Médicas de diferentes gerações, que realizaram residência médica no Instituto de Assistência Médica ao Servidor Público Estadual (Iamspe) de São Paulo, com 46 anos de diferença, compartilham suas experiências na área. Rina Dalva Giorgi, de 73 anos, concluiu o curso de reumatologia em 1979, e Isadora Borba, de 24 anos, começou os estudos de otorrinolaringologia em 2025. As principais diferenças entre as vivências são a aceitação e o apoio à maternidade e, um ponto comum é a cobrança de preferência à família. Confira os relatos das médicas abaixo.
Rina Dalva Giorgi fez a carreira no Iamspe e atualmente é diretora do Serviço de Reumatologia do Instituto. Cursou a residência médica quando prevalecia a concepção de que a mulher deveria se dedicar exclusivamente à família e à maternidade, sem independência financeira.
“A minha geração veio com a ideia de fazer uma mudança social e romper com as diretrizes da época. Foi preciso, por muitas vezes, deixar os filhos e a família de lado. Era melhor dizer que o pneu furou ao invés de explicar um atraso devido à febre de um filho. Poderia ser visto como fraqueza ou falta de compromisso com o trabalho”, comenta a reumatologista.
Além da profissão, o desempenho do papel social de irmã, amiga, namorada e esposa também influencia no sentimento de cobrança sobre as mulheres. A residente de otorrinolaringologia Isadora complementa a fala da especialista, dizendo que ainda existe na sociedade a exigência sobre as mulheres de uma postura disponível, prestativa e acolhedora, independentemente dos compromissos profissionais.
“A Medicina exige muito tempo, dedicação e abdicação.

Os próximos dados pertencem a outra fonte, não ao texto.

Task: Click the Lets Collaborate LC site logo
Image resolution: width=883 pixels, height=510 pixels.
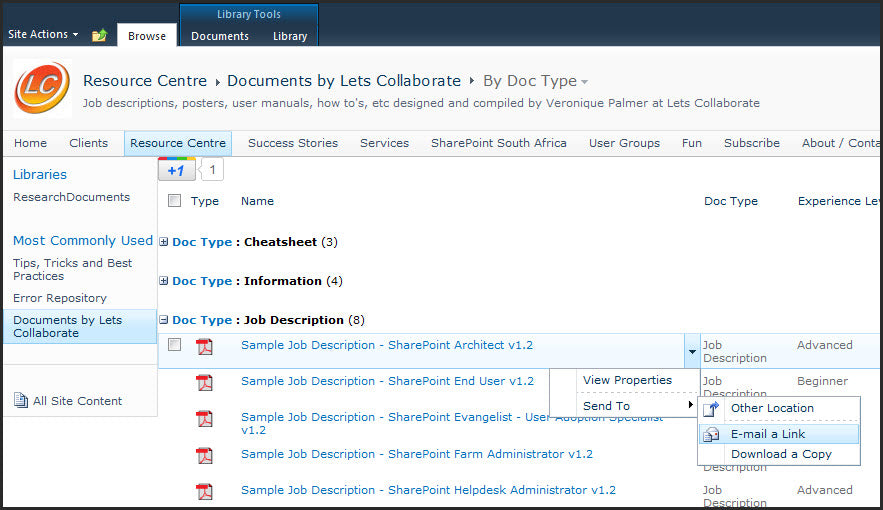Action: point(42,88)
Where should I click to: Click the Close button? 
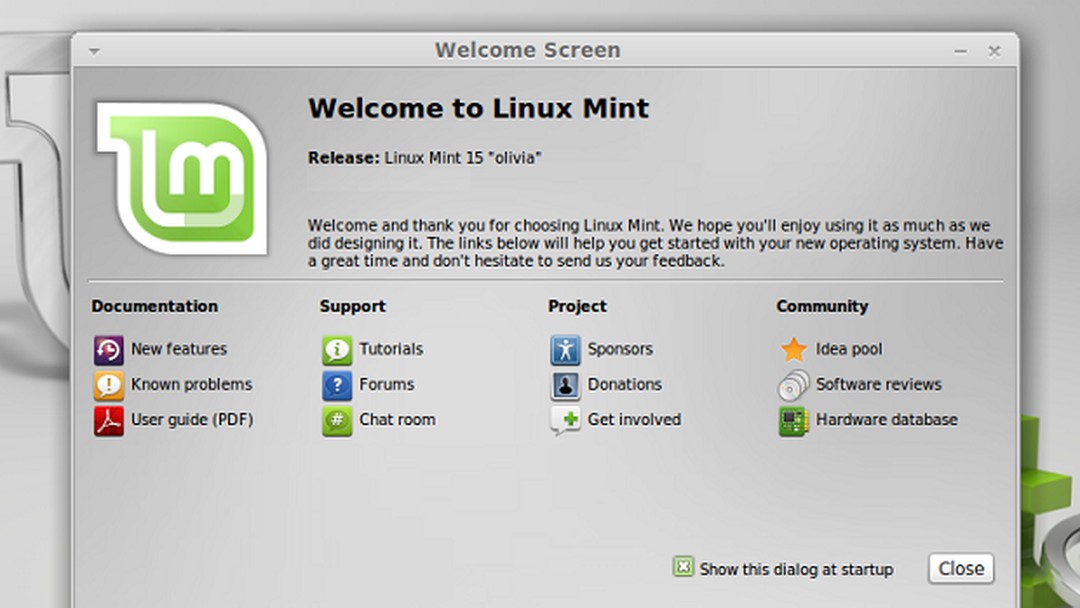pyautogui.click(x=960, y=567)
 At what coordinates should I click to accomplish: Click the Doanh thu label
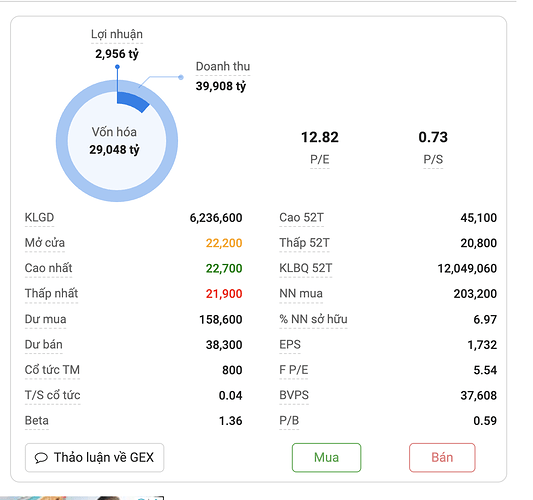pos(223,66)
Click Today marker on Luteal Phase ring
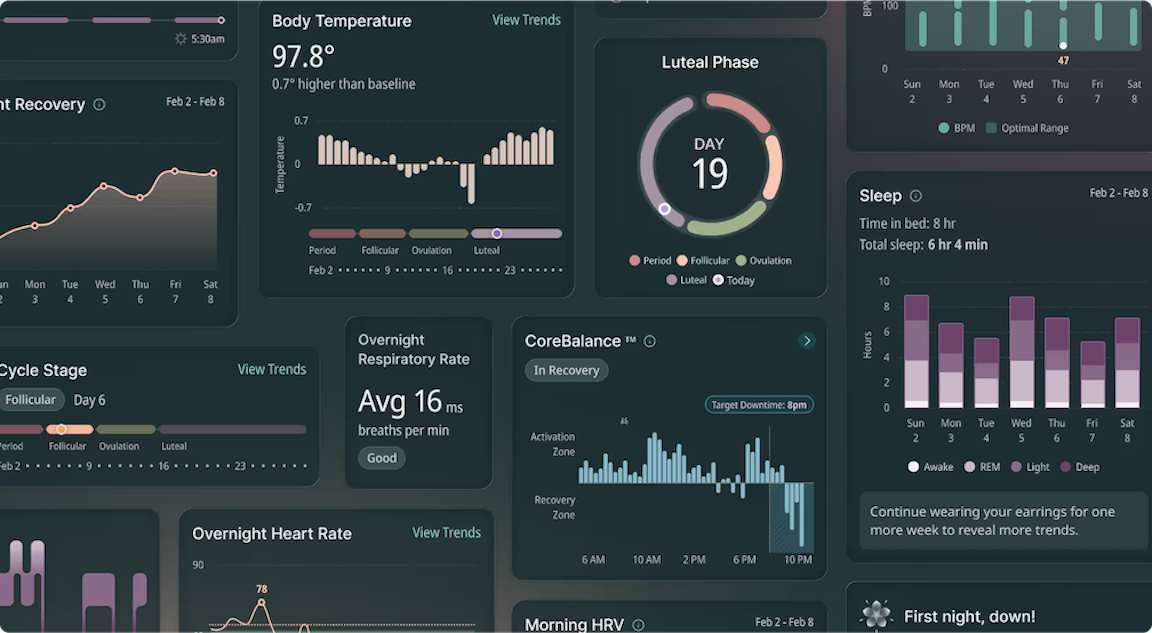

São pelo menos cinco anos para concluir a graduação, sem contar a especialização. Por isso, é uma pergunta comum entre as médicas: ‘Eu vou dar conta de tudo?’. Também existe a questão biológica, uma angústia principalmente para aquelas que desejam ser mães”, acrescenta a residente.

A presença da mulher na Medicina tem aumentado cada vez mais. No Iamspe, as médicas são a maioria pela terceira vez consecutiva entre os candidatos à residência médica da Instituição. Nos processos seletivos realizados em 2024, 2025 e 2026, elas foram 59%, 60% e 61% do total de inscritos.
As mudanças sociais e a presença de mais médicas nos hospitais e nas posições de liderança inspiram outras mulheres a ingressar na profissão. “Eu tive a oportunidade de ser colega de classe de três moças que se tornaram mães durante a graduação. Foi algo planejado, mas, ainda sim, exigiu muito esforço delas para conciliar os estudos com a maternidade. Foi inspirador”, vibra Isadora.
A fala da residente é complementada pela da diretora do Serviço de Reumatologia, que incentiva outras médicas a se planejar e se dedicar à infância e à adolescência dos filhos. “Na minha época, era necessário ser obstinada e realizar um esforço adicional para superar o estigma do suposto impacto do casamento e dos filhos na vida profissional da mulher. Hoje, as coisas mudaram, essa nova geração tem mais liberdade e consciência da importância do equilíbrio entre a vida profissional e a pessoal”, comemora.